Que l’on ait aimé ou pas, trouvé ou pas que ça ressemblait trop au clip de Fatboy Slim, Weapon of choice, ou à celui de Sia, Chandelier, avec presque 4 millions de vues sur youtube, on peut dire que la viralité a fonctionné, et que le clip a bien préparé le terrain pour la découverte du parfum, car après tout, c’est lui qui va se vendre, pas la vidéo !
Lorsque je regarde ce film, et que je pense odeurs, plein de choses me viennent spontanément à l’esprit : épices, agrumes, bois, notes vertes, amères, fusantes, contrastées, énergie, surprise, over-dose, multicolore, ainsi que plein de sensations kinesthésiques : impact, force, fluidité, rythme, chaleur… on projette dans notre bulbe ce que nos yeux nous renvoient, et là, pour le coup, il y avait matière à imaginer un sacré parfum.
Et lorsqu’on le sent, enfin, ce parfum, on se demande bien comment toute une équipe de gens sans doute intelligents et expérimentés, sous la direction de directeurs artistiques sûrement talentueux, Carol Lim et Humberto Leon, ont pu en arriver à proposer ce floral fruité aussi créatif, contrasté et original qu’une endive à l’eau !
Kenzo World sent le melon et les fruits rouges, sur un accord floral aqueux boisé ambré du genre “fraicheur printanière”, qu’on ne peut définir autrement que générique et formaté, passé à la moulinette d’un certain nombre de tests auprès de consommatrices ciblées.
Ça sent le gros lancement pour lequel on vous donne la liberté totale sur la com (Spike Jonze, en même temps, il y a pire comme prise de risque), le flacon (allez, soyons fous, faisons un truc en forme d’œil avec une perle en or qui pendouille) mais pour le parfum, nan, désolés, va falloir d’abord nous prouver par des chiffres que tout le fric qu’on mettra dans la pub sera rentabilisé par des ventes faciles et rapides dès la sortie, sinon, ça va pas le faire.
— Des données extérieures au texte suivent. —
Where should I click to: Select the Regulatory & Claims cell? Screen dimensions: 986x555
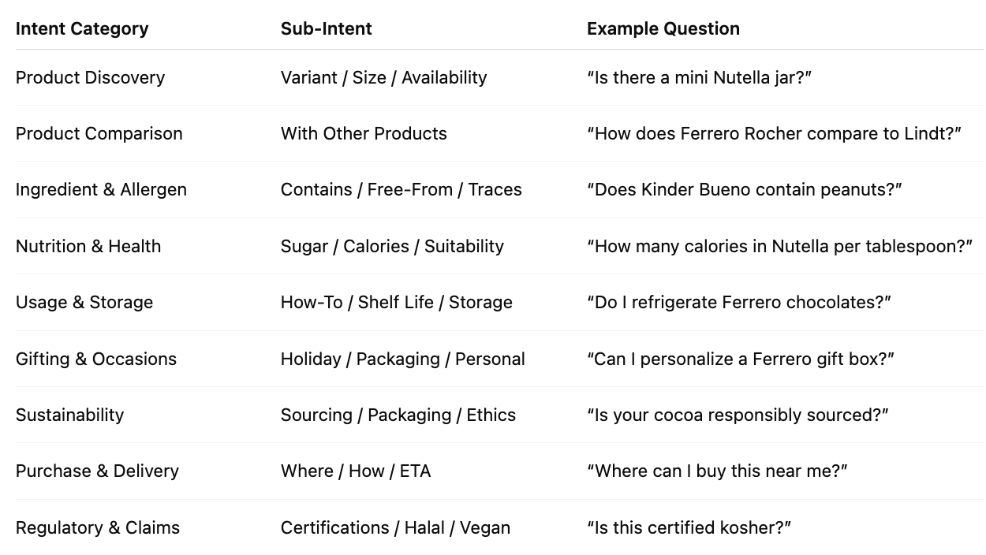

Il risque de pas rester très longtemps sur le marché s’il n’est pas assez original ? Mais on s’en fout ! C’est pas grave, on en fera un autre, Kenzo World L’Eau, Kenzo World Intense ou Kenzo World Company, peu importe, ça se vendra toujours si on paye les vendeuses pour ça.
Bref, Kenzo World est olfactivement tout l’inverse que ce que sa délicieuse vidéo nous montre, il n’est ni audacieux, ni original, ni surprenant, rien en lui n’éveille la curiosité, ni même un clivage. Il est juste chiant, déprimant et inutile, et confirme qu’en 2016, l’industrie ne lance désormais plus des parfums, mais bel et bien uniquement des campagnes, avec un jus calibré qui doit suivre derrière, sans cohérence aucune avec le discours de la dite campagne, aussi originale et audacieuse soit-elle.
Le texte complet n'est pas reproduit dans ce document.